The docu preemed at the Cannes Classics sidebar on the 50th anniversary of the Cannes unveiling of Truffaut’s debut feature, “The 400 Blows,” the event that caused the New Wave to break on the beaches of the Cote d’Azur and be felt throughout the French film industry and around the world.
That very same week, Truffaut, along with Claude Chabrol, personally vouched for Godard with producer Georges de Beauregard, who then went ahead with “Breathless,” based on a Truffaut story.
Those were heady days, the stuff of future legend and an inspiration to innumerable aspiring filmmakers for decades to come. They also rep the docu’s high point; director Emmanuel Laurent has unearthed captivating coverage of “The 400 Blows” star Jean-Pierre Leaud at the Cannes train station, Truffaut on the Croisette and the excited opening-night crowd at the old Palais.
Pic then backtracks to 1949, the year teenage film fanatics Truffaut and Godard first met, whereupon the plod sets in. Dutifully, Laurent and writer Antoine de Baecque, co-author of a 1996 Truffaut biography who’s prepping one on Godard for publication next year, trace the history of the Cahiers du Cinema, explain who Andre Bazin was and quite erratically parallel and contrast the two men’s very different backgrounds (Godard pampered, Swiss and connected; Truffaut poor, truant and saved from prison by Bazin), stressing some facts and ignoring others almost at random.
One fascinating bit has an unidentified Jean Rouch explaining how inadequate equipment on his 1958 feature “Moi un noir” forced him to “invent” the jump-cutting editing style adopted by Godard to such acclaim in “Breathless” two years later.
The sporadic Truffaut-Godard mutual support club reached its peak in 1968, first with their effort (joined by many others) to reinstate Henri Langlois as head of the Cinematheque Francaise, then when they led the push to shut down the Cannes Film Festival during the events of May. In both cases, abundant footage of the two brings their actions alive.
Portrait of their falling out is at once frustratingly sketchy and jarringly abrupt; the pic’s French press notes contain much more detailed and nuanced info than does the film itself. The upshot is that the radicalized Godard began branding his old pal a bourgeois phony, whereupon Truffaut shot back with a 20-page letter broiling with invective. They never spoke again. Also oddly not in the film are the rather remorseful comments made by Godard after Truffaut’s death in 1984.

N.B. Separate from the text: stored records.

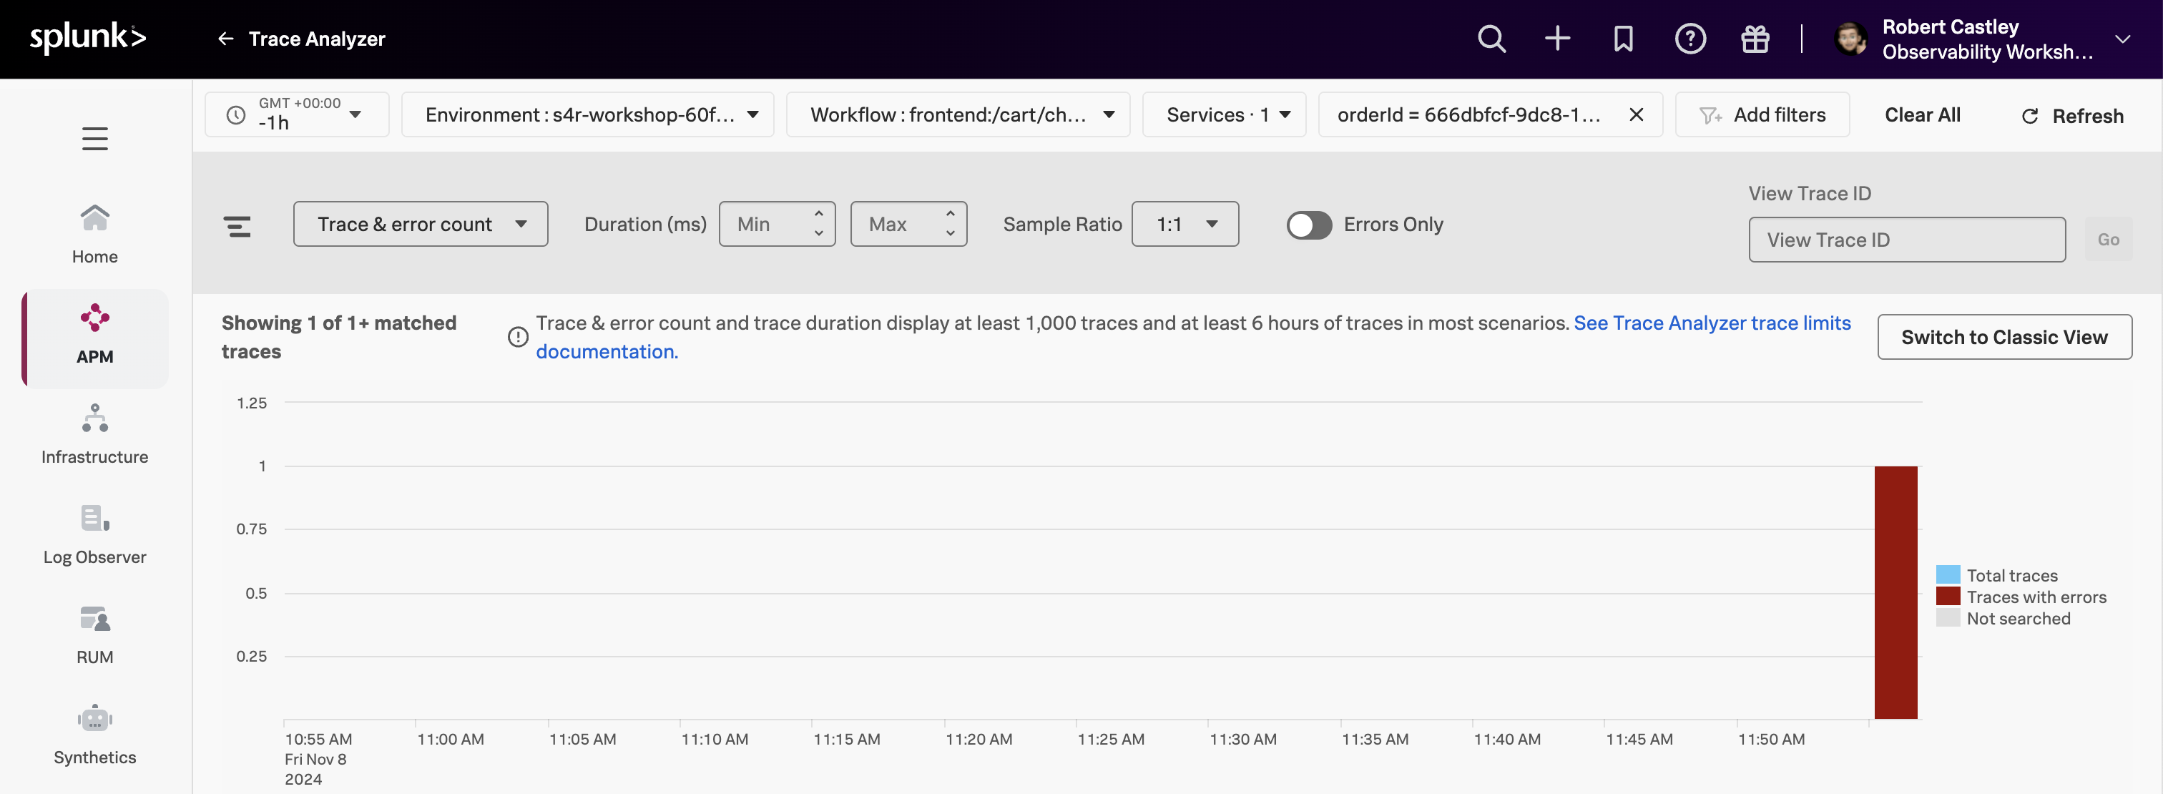Expand the Services filter dropdown
The width and height of the screenshot is (2163, 794).
tap(1225, 114)
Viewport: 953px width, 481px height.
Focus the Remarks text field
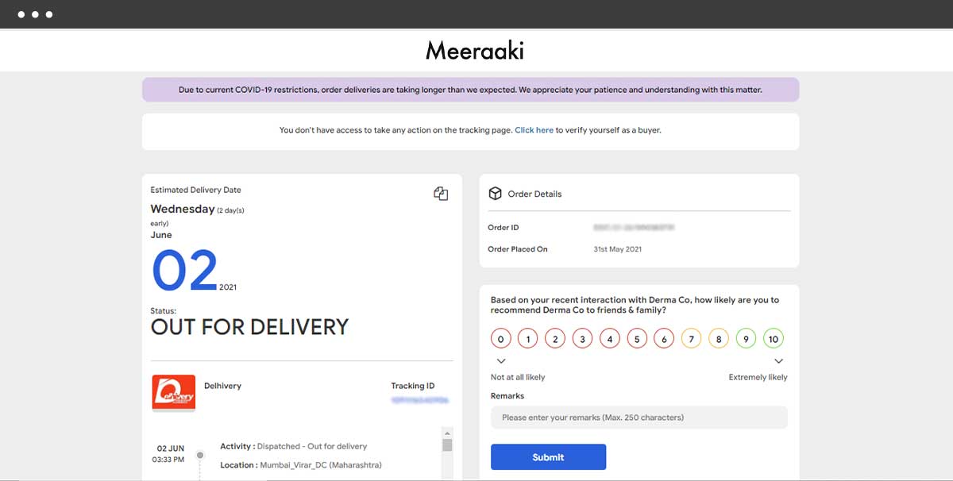tap(639, 418)
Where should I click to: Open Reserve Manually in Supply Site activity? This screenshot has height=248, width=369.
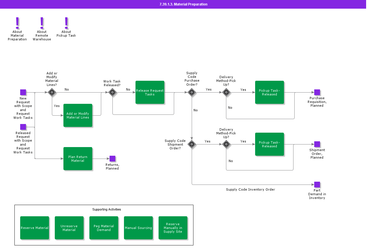click(x=173, y=228)
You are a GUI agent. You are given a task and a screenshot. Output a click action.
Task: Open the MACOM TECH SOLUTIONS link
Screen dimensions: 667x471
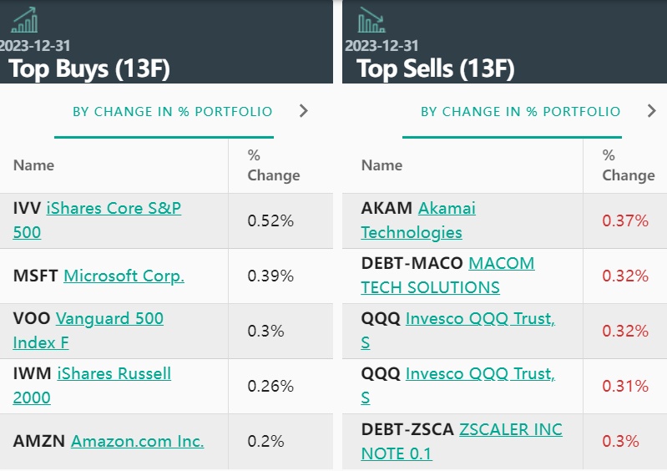pyautogui.click(x=501, y=263)

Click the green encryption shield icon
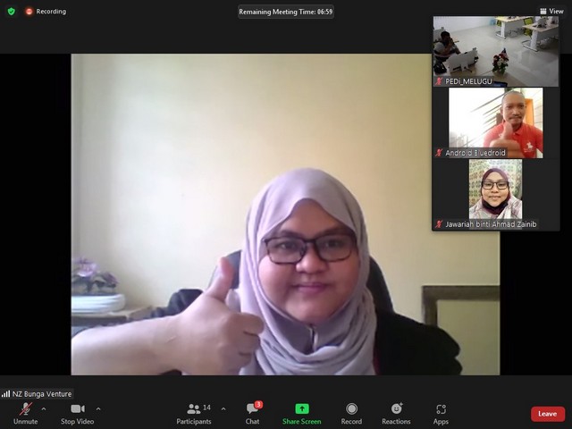tap(12, 12)
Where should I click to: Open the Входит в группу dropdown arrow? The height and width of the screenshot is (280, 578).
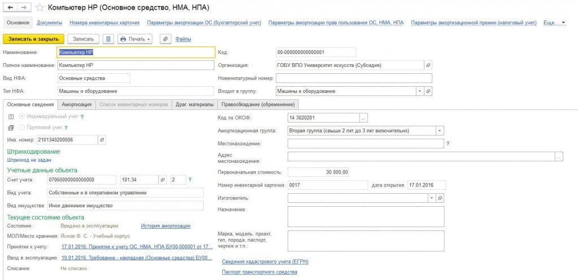click(x=419, y=91)
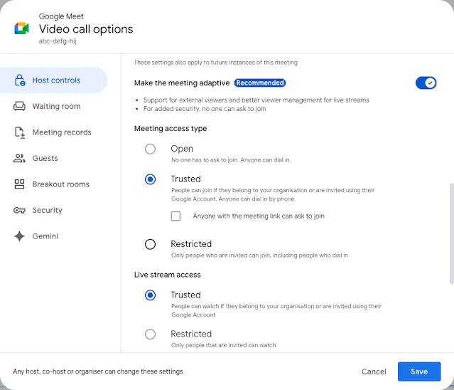
Task: Click the Breakout rooms grid icon
Action: coord(20,184)
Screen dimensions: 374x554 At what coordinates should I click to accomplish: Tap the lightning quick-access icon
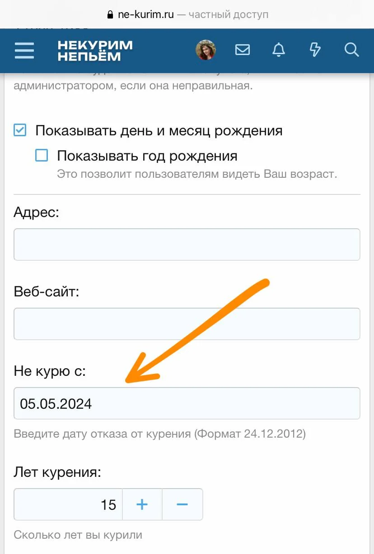coord(315,50)
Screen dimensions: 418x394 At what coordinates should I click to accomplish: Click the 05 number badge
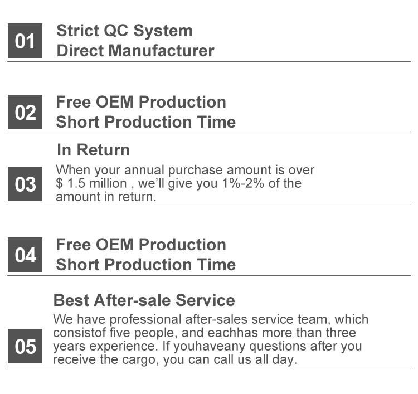click(25, 346)

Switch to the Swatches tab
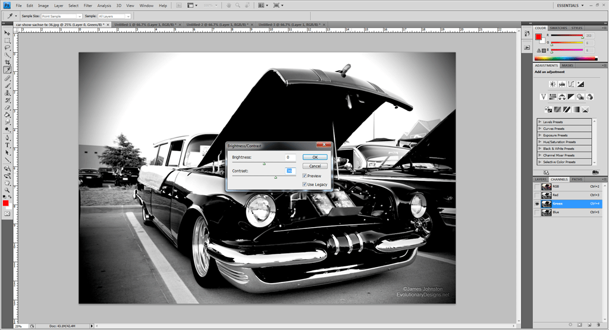point(558,28)
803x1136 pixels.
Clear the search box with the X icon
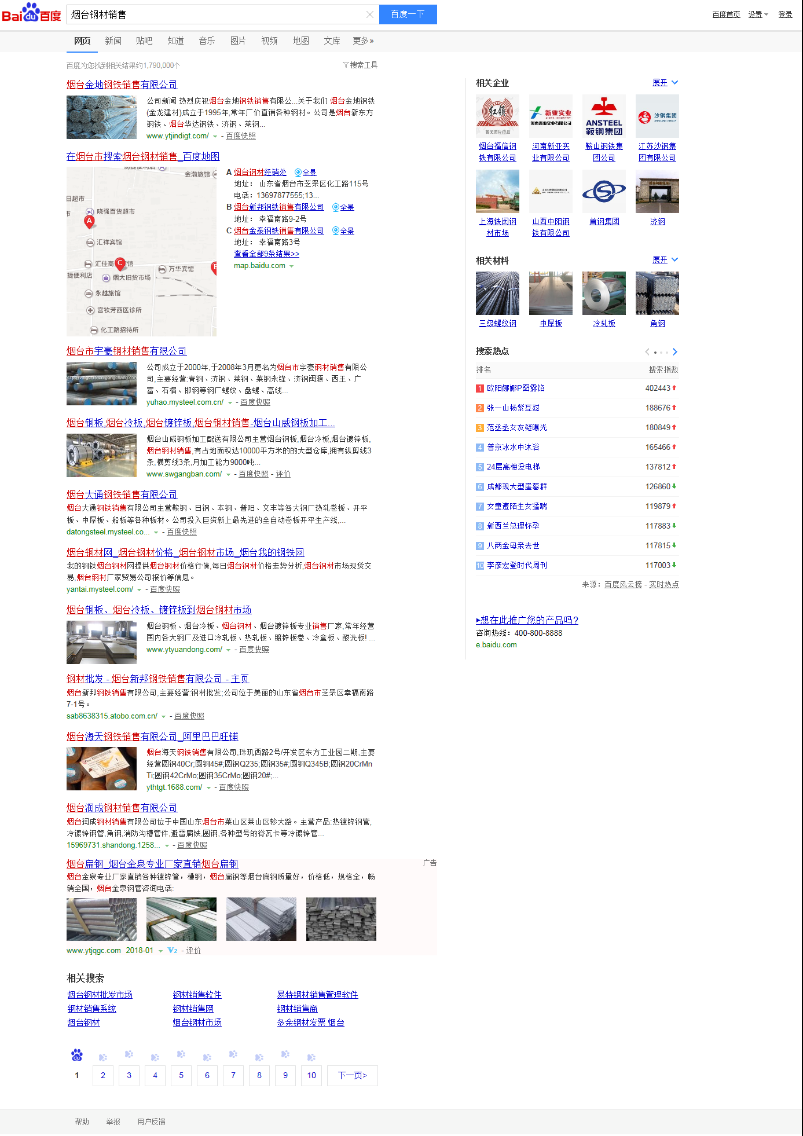(x=369, y=14)
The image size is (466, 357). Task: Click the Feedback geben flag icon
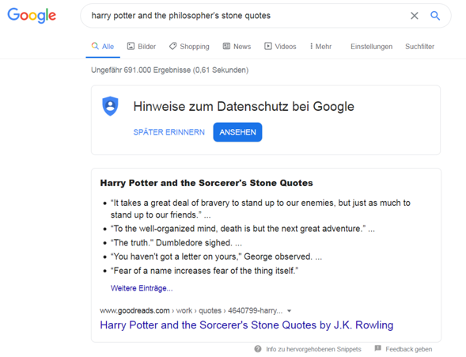[x=377, y=348]
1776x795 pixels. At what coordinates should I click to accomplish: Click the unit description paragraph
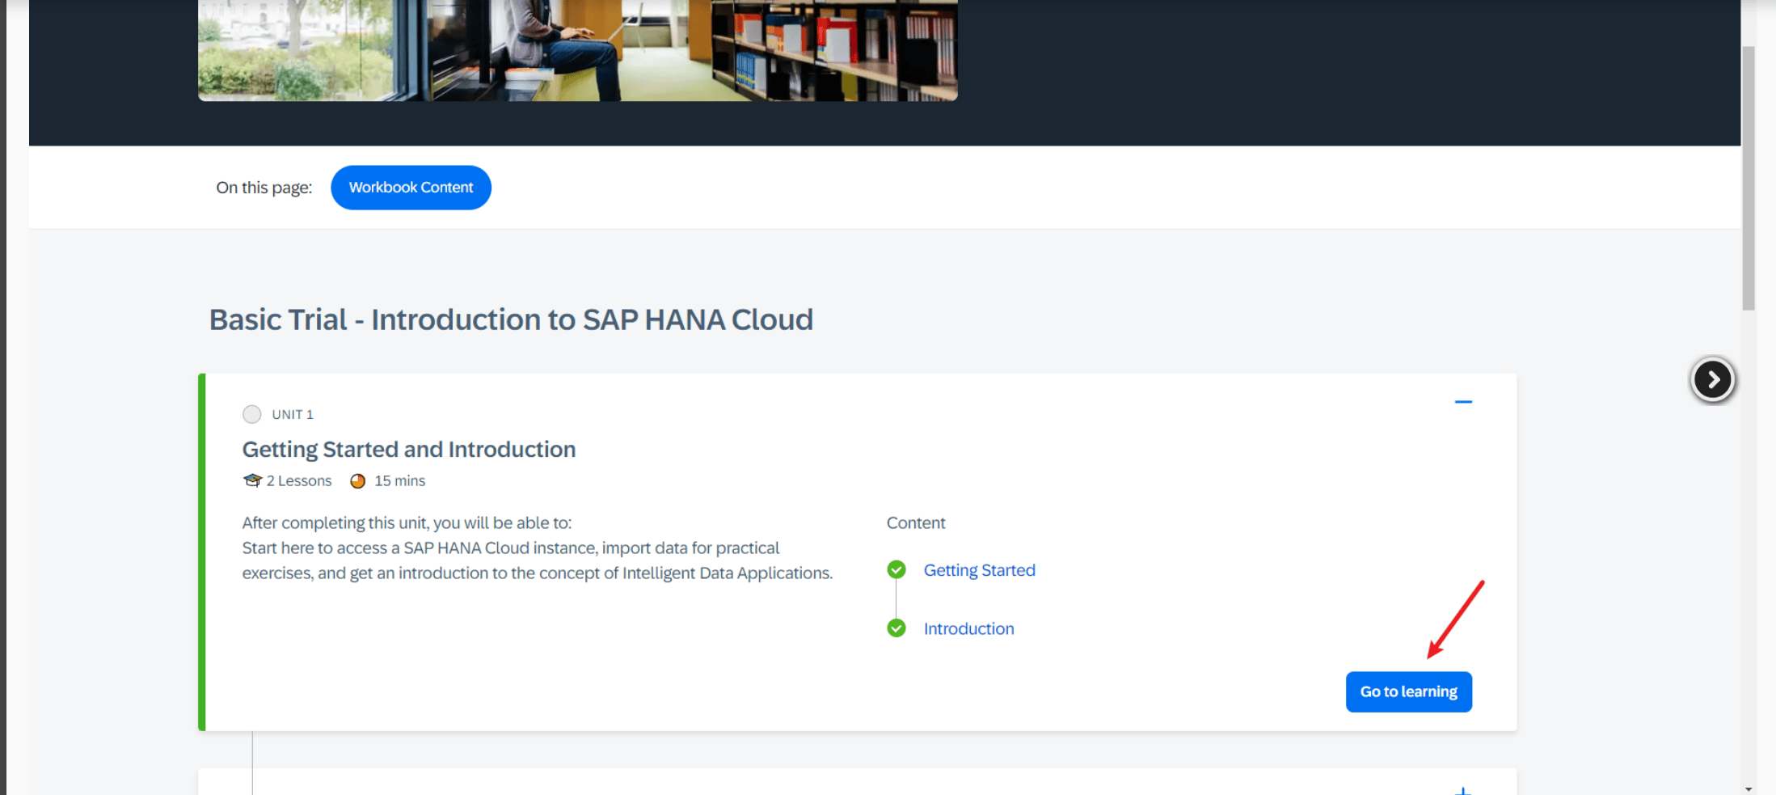(x=537, y=548)
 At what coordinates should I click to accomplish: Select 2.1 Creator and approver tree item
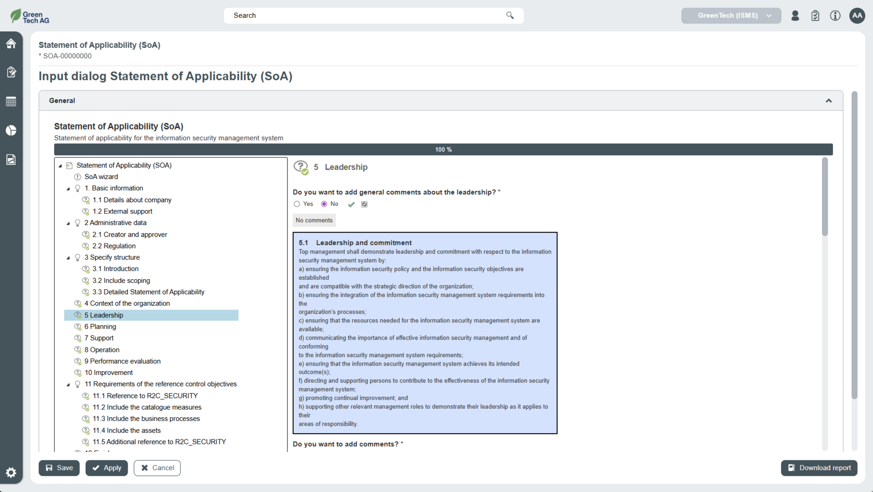tap(130, 235)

Narrator de Baecque reads endlessly from assorted texts, lending a professorial rather than intimate air. What would have been welcome instead are the personal views of contemporaries who knew them both; actor Leaud and cinematographer Raoul Coutard worked with each man repeatedly, and there are many other New Wave-era figures, including Chabrol, Agnes Varda, Jacques Rivette, Jean-Paul Belmondo and Godard’s ex-wife Anna Karina, who surely could have further illuminated both the bond and the fracture between these two great, and temperamentally so different, figures of the New Wave.